Action item
Lines before the one containing "Task: Click the green Tesco marker on map" are excluded; print that line and every line after it through the end of the material below, exactly.
▶
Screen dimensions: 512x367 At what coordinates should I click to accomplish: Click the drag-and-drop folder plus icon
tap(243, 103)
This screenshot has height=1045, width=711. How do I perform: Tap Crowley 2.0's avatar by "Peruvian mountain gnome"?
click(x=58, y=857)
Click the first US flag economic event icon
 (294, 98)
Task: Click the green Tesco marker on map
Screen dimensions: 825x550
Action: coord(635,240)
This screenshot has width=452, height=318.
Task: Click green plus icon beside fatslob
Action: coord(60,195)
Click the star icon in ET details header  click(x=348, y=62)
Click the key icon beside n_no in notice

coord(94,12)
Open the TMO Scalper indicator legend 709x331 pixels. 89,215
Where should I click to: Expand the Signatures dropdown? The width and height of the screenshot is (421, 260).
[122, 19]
◀
Written solution
Task: Click the green Tesco marker on map
Screen dimensions: 825x550
Action: coord(635,240)
This screenshot has width=452, height=318.
Task: Click green plus icon beside fatslob
Action: coord(60,195)
Click the star icon in ET details header  click(x=348, y=62)
Click the key icon beside n_no in notice

coord(94,12)
Open the TMO Scalper indicator legend 709x331 pixels. 89,215
Where should I click to: Expand the Signatures dropdown? The width and height of the screenshot is (421, 260).
[122, 19]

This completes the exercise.